SOURCE DOCUMENT -
Part 6: Pedaling into Capitol Reef National Park, Valley of the Gods and the end of the ride

“It is curious that with the advent of the automobile and the airplane, the bicycle is still with us.  Perhaps people like the world they can see from a bike, or the air they breathe when they’re out on a bike.  Or they like the bicycle’s simplicity and the precision with which it is made.  Or because they like the feeling of being able to hurtle through air one minute, and saunter through a park the next, without leaving behind clouds of choking exhaust, without leaving behind so much as a footstep.” Gurdon S. Leete

The delightful aspect of those who write about bicycling stems from the ongoing appreciation in the number of ways as to what they “felt or feel” while they rode or ride a bicycle.  Each of us gains an entirely wondrous interpretation of our experience on our two-wheeled steed.

My friend Joe said, “I love cycling because it clears my mind and clears my heart of all the cobwebs.”

For this bicycle maniac, pedaling my two wheeled machine lifts my soul into the spiritual realm of “time perfection.”  No past, no future and only the present moment exists within my being.  I pedal in the here and now.  It’s called “satori” which means “the perfect moment.”  Cycling also creates physical bliss.  My lungs devour oxygen, my legs pound out the rhythm  of the wheels and I elevate into the realm of “energy drive.”  I love pedaling my bicycle.

As this grand tour comes to a close, I also feel the sadness of ending my life on the road.  While bicycle touring, my life lives at 12 miles per hour. It cranks up mountain inclines at 4 miles per hour.  I like those speeds.  I like the “perfection” of the movement, not too fast, not too slow—just right.

After our incredible dining experience at the Café Diablo, we bedded down at the end of town overlooking our next stop: Capitol Reef National Park.

While it might be an extension of the “Land of the Sleeping Rainbows”, the “reef” also known as a geological “fold” of the layers of rock—explodes on both sides of the road that serpentines its way through millions of years of geological time.  How do you grasp 65 million years in the rock formations before us?   One of my friends said, “God took his time to work the kind of magic that you will see in Capitol Reef.”   We awoke to a glorious sunrise creeping across the eastern sky as it lit up the various rock formations inside the park.

“I busted my belly last night at Diablo’s,” said Bob, crawling out of his tent.  “And, now, I’m busting my camera out to take this incredible sunrise over these amazing rocks formations.  Man, we hit it on this ride.”

(Rocks the size of houses created every shape imaginable along the route through Capitol Reef National Park.)

“Taking some pictures, boss,” I said, snapping a few shots.

We packed out gear after a hot breakfast of oat meal and sliced bananas along with trail mix and an orange.

(Saved data entries)
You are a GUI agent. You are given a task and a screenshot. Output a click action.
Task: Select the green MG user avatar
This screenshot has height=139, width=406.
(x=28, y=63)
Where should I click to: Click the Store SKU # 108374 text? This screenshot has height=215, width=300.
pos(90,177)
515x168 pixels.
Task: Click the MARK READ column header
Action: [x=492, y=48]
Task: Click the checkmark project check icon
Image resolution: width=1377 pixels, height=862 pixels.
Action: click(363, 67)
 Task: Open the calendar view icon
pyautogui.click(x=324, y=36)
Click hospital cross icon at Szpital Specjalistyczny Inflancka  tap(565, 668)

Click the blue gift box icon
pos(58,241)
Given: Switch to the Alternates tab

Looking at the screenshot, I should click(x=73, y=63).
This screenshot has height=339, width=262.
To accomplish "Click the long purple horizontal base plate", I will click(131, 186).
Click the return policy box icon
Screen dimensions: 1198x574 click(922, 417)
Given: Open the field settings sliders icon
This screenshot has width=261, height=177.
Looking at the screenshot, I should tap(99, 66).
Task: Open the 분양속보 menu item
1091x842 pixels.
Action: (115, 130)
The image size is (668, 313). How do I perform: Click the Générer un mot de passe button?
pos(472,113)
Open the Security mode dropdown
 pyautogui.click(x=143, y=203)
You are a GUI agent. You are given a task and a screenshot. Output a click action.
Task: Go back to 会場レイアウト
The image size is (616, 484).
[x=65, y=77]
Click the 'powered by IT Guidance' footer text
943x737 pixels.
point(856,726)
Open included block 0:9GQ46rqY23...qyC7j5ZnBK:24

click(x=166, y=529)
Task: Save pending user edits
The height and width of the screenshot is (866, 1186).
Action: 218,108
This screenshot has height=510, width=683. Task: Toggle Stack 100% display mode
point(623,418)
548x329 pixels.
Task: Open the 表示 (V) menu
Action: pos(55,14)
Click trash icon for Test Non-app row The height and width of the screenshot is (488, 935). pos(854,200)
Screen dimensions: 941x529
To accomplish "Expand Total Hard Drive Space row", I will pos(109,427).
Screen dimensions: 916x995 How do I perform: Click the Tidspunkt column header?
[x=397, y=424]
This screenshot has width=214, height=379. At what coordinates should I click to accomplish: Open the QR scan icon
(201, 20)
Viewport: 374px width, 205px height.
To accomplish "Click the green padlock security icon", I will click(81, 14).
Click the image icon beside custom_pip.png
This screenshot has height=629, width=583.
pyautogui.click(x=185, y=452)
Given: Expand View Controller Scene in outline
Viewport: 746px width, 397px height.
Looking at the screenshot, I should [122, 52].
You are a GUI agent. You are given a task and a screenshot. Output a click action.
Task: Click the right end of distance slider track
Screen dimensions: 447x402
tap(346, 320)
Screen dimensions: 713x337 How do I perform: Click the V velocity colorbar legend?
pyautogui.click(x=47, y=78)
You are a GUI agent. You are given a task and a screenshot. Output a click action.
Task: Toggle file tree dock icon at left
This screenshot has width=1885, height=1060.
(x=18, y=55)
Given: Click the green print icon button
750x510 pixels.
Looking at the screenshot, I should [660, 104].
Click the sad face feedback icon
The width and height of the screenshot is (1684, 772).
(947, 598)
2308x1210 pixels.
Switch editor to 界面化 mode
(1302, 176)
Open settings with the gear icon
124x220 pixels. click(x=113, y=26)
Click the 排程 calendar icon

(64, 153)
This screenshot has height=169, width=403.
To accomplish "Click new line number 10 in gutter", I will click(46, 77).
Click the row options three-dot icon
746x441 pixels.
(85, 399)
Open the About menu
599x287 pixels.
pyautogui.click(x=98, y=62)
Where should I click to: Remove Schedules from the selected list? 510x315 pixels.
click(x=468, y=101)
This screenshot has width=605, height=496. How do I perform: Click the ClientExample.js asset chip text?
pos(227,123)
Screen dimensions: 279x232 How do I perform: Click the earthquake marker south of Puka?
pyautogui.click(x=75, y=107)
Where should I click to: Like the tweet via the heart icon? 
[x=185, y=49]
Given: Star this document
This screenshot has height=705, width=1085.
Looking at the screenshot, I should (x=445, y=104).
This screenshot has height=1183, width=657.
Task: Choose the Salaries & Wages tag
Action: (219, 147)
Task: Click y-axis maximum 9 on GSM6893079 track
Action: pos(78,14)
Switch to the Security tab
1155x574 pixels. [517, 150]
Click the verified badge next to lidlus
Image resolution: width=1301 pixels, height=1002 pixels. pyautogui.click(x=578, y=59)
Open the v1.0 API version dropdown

TASK GOAL - Print the part of the cycling account starting at "As this grand" and ending at "stop: Capitol Reef National Park.". The records stand on their own, apart from the cycling account.

ANSWER IN FULL -
As this grand tour comes to a close, I also feel the sadness of ending my life on the road.  While bicycle touring, my life lives at 12 miles per hour. It cranks up mountain inclines at 4 miles per hour.  I like those speeds.  I like the “perfection” of the movement, not too fast, not too slow—just right.

After our incredible dining experience at the Café Diablo, we bedded down at the end of town overlooking our next stop: Capitol Reef National Park.